Former Sydney teacher Chris Dawson who’s accused of murdering his wife almost four decades ago is set to face a jury trial in May.
His case was listed for arraignment in the NSW Supreme Court on Friday when internet problems meant all parties had to dial in by phone.
His solicitor Greg Walsh said at this stage his instructions were for a jury trial, but he referred to difficulties in consulting his client about the prospect of applying for a judge-alone trial.
“The accused in recent times has had two serious falls and suffered some serious physical injuries and also is suffering from depression,” Mr Walsh said.

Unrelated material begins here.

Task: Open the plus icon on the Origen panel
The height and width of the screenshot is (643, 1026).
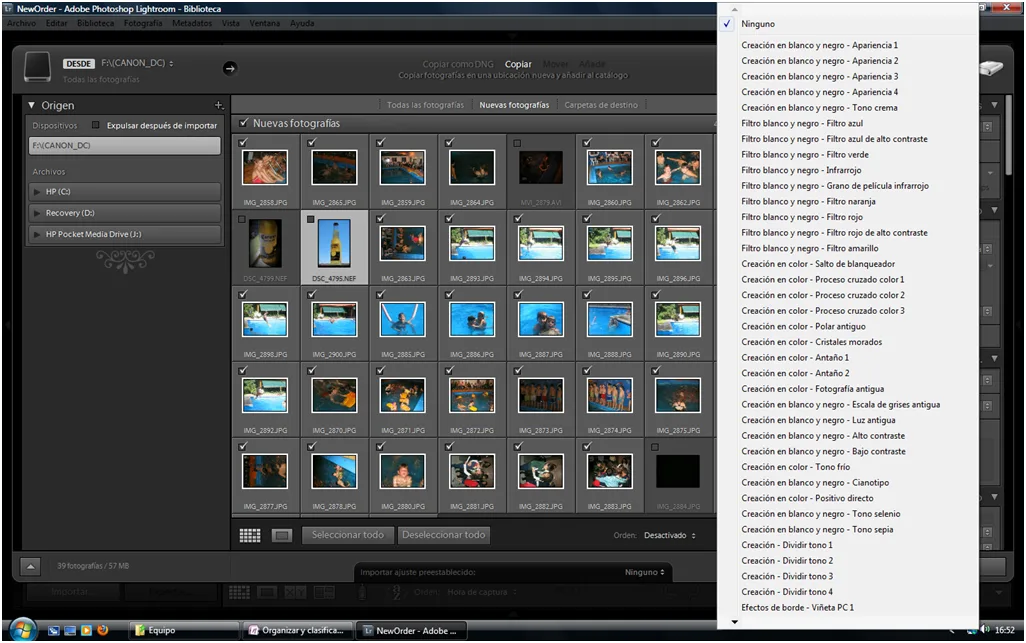Action: (x=219, y=105)
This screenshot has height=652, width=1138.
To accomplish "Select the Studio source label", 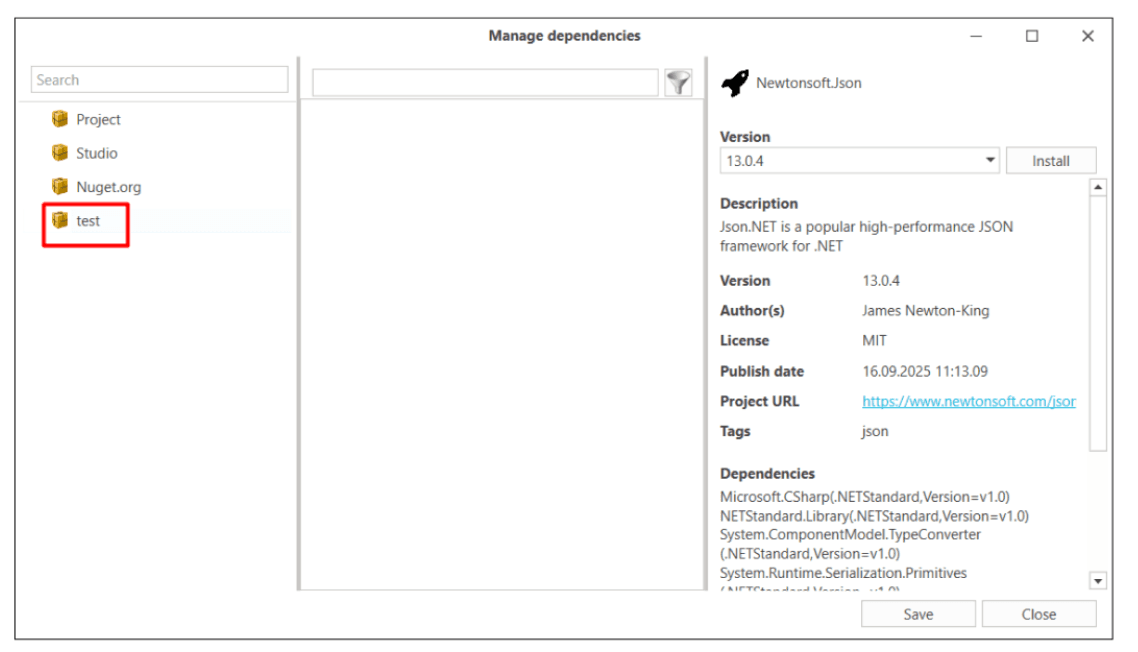I will tap(97, 153).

Dawson, 72, has pleaded not guilty to murdering his wife, Lynette Dawson, at Bayview in Sydney’s north on or about January 8, 1982.
Justice Robert Allan Hulme set the trial down for May 9, noting the estimated length was from six to eight weeks.
The situation would be re-assessed if Mr Walsh received instructions to apply for a judge-alon e trial.
In June, the NSW Court of Criminal Appeal dismissed his bid to permanently stop the criminal proceedings due to pre-trial publicity concerns.
He had argued his chances for a fair trial were irreparably damaged by extensive pre-trial publicity including a podcast.
The passage of time between his wife’s alleged murder in January 1982 and his trial also rendered any trial necessarily unfair, he argued.
The NSW Supreme Court in September 2020 granted a nine-month stay but denied Dawson’s bid to permanently halt proceedings.
Dawson appealed that decision to the Court of Criminal Appeal, which said permanent stays should be reserved for the “most extreme cases”.
That occurred where a trial judge could do nothing during the trial to relieve the unfairness, the appeal court said in a written summary.